In other news: Katarzyna's chin-length wig at her emo shoot was such a hit that she'll have a new haircut next week. I'm all for that — it will bring out her eyes. Fatima was surprisingly game for her metal persona. For the first time, her presence filled the lens — and Miss J. saw something in her that he liked (broken-down marionette legs, natch). Anya's punk and Stacy-Ann's house shoots were predictable. Mr. Jay found a new way to give folksy Dominique a backhanded compliment: ''I am not mad at you, Dominique, at all....I'm really surprised.'' And the bottom two were Aimee and Claire. Aimee wasn't dramatic enough as an R&B diva, and Claire couldn't lighten up enough to be a country artist, even though — hello! — she totally had on an early Dolly Parton wig. In the end, Aimee went bye-bye (a pity since we didn't even get to see her confront the eventual nude shoot), and Claire got to act like the 12-year-old she's become and scream, ''Yes-s-s!'' when her name was called.

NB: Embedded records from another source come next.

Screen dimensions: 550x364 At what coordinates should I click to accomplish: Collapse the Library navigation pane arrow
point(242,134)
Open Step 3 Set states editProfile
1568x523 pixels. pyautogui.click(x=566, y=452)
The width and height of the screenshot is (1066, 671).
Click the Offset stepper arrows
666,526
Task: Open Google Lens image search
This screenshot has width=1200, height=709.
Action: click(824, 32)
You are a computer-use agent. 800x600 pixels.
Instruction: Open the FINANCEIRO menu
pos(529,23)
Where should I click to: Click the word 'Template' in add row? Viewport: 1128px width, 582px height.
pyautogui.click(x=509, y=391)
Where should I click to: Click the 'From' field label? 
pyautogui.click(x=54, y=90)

Let's talk about Miss Claire. She rode my nerves like a pony this week. (That's right: I just quoted a contestant from The Bachelor.) I get how frustrating it must be that Dominique doesn't know how to set her alarm clock properly and doesn't care that she wakes people up an hour early. (I shared a room with a girl in college who insisted on hitting the snooze button at least six times every morning, which meant that I was woken up every five minutes for half an hour. That's torture!) I also believe that it wouldn't occur to Dominique to apologize for anything that falls short of her causing you physical injury. But I don't understand what made Claire, Whitney, and Lauren snap and become Mean Girls. The fight at the table was ridiculous enough: How proud did Claire feel watching her own ''At least I have a husband, okay'' comeback; how kind did Whitney think she was when she saw herself tell someone they belong in the trash; how sane must Lauren have considered herself, standing on a chair and screaming at Dominique that she's crazy. (Hi, Kettle. You're black.) All that said, the bedroom standoff was more brutal to watch. When did Dominique become so infuriating that Claire would feel human saying, ''I'd rather pretend that you're not there. That's why I'm talking about you, and you're right here.'' We never saw Dominique tell the Mean Girls that she was feeling ill and wanted them to leave the room so she could sleep it off, but if she did, and they still refused to go hate on her elsewhere, they are even meaner than I imagine.

So, do you think Dominique deserved the full wrath of the Mean Girls? (And I feel comfortable calling them that because they are now acting with malicious intent, as opposed to Dominique, who's insensitive without even knowing it.) Do you think Claire will be voted CoverGirl of the Week after this episode? Did you need to hear about how her breast milk is drying up? (Sorry.) Did you catch which brand of phone the girls use to make their calls, or will you need yet another close-up? And how skeevy is that ''want ad'' commercial for The CW's upcoming reality show Farmer Wants a Wife? — ''a girl who's smart, beautiful, and ready for some serious plowing''?